What is the PhiVolcs FaultFinder?
The PhiVolcs FaultFinder, launched in 2016, is an app that can search for nearby active faults, depending on the user’s location. It can determine the location of the nearest active fault, as well as the shortest distance between it and the user.
The app may also be used to determine the distance between the nearest active fault and a specific location that the user determines.
The app is the product of a collaboration between PhiVolcs, the Department of Science and Technology, the Geological Survey of Japan, and the National Institute of Advanced Industrial Science and Technology of Japan.
FaultFinder utilizes three base maps, namely Philippines Geoportal from NAMRIA, Google Maps, and Openstreet.
How to Use the PhilVolcs FaultFinder
Upon launching FaultFinder, users are presented with two options: Valley Fault System, for faults in the Greater Metro Manila Area, and Other Fault Systems, for faults in other areas in the Philippines.
Users will need to share the computer’s location or activate the Android device’s GPS before proceeding, so the app will know the location of the user.
Under Valley Fault System, select VFS Fault Nearest You, and under Other Fault Systems, select Active Fault Nearest You. Change maps using the Base Maps option, click on Legend to see the meaning of the marks, and adjust zoom level by using the + and – buttons.
To look at the distance between a specific barangay to the nearest active fault, users may choose the Active Fault Based on Location option, under which they can cycle through barangays across the Greater Metro Manila Area.
Lastly, users may check the distance between a specific area and the nearest active fault by double-clicking on a spot on the map.
Importance of Living Away from Fault Lines
PhiVolcs created the FaultFinder app to help with land use planning, risk assessment, disaster risk reduction plans, and awareness. Earthquakes are stronger in areas nearer fault lines, so disaster response teams have plans
For the regular user, the app will help determine which locations are not desirable, depending on the user’s preferred distance to an active fault.

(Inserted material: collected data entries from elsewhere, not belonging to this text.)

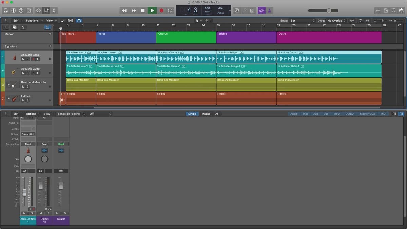Expand the Banjo and Mandolin track stack
Image resolution: width=407 pixels, height=229 pixels.
(8, 84)
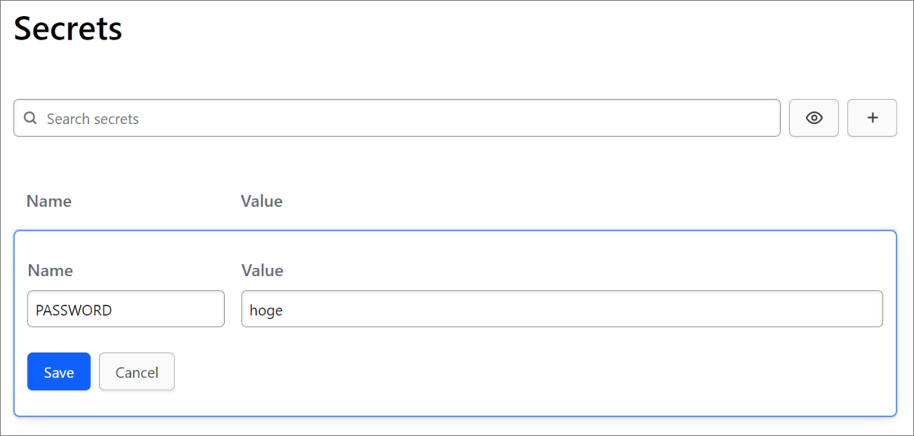Image resolution: width=914 pixels, height=436 pixels.
Task: Toggle secret values visibility with the eye icon
Action: 814,118
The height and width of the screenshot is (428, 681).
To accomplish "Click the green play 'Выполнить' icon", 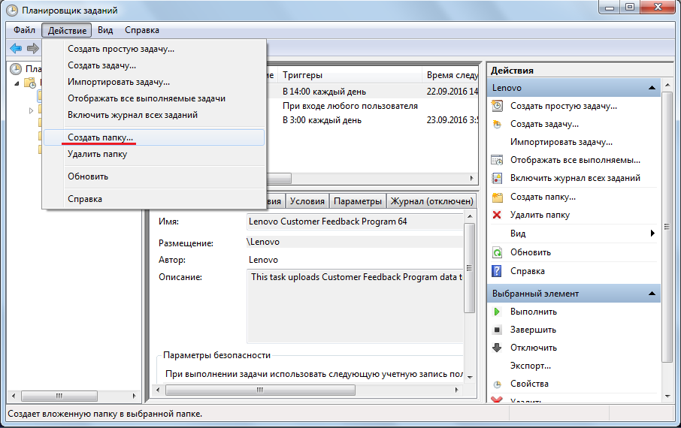I will 497,311.
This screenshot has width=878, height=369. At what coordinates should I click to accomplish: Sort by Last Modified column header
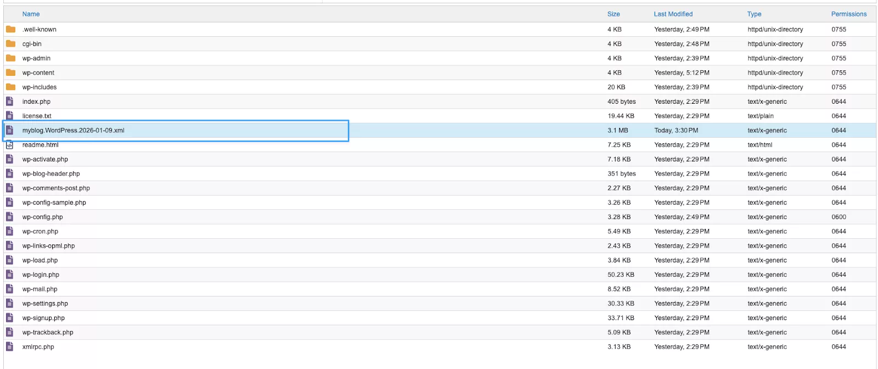pos(673,14)
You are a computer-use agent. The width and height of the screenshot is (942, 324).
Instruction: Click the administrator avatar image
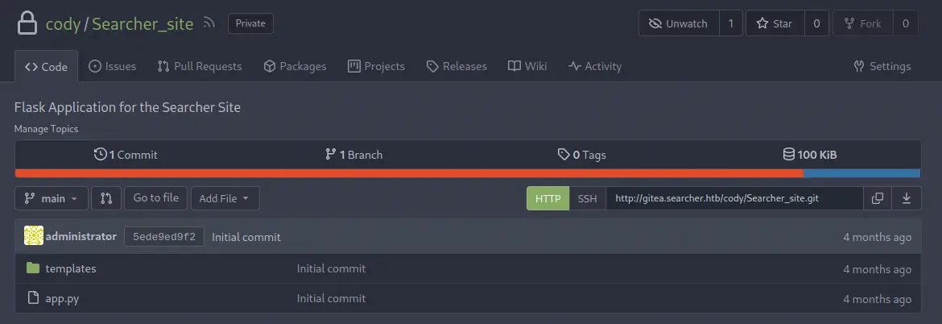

The Valley Fault System referred to in the app is also known as the Marikina Valley Fault System. Its west segment, known as the West Valley Fault, runs through Metro Manila across the cities of Marikina, Quezon City, Pasig, Makati, Taguig, and Muntinlupa. Meanwhile, its east segment, known as the East Valley Fault, extends from Rodriguez to San Mateo in the province if Rizal.
A total of 99 private villages and subdivisions within 80 barangays, including over 6,000 buildings, traverse the West Valley Fault. The fault, however, carries the threat of a possible large-scale earthquake, with an estimated magnitude between 6 to 7 and as high as 7.6. Because of this perceived threat, potential property buyers who are knowledgeable of the matter are avoiding areas near the West Valley Fault, for the safety of their family and their investment.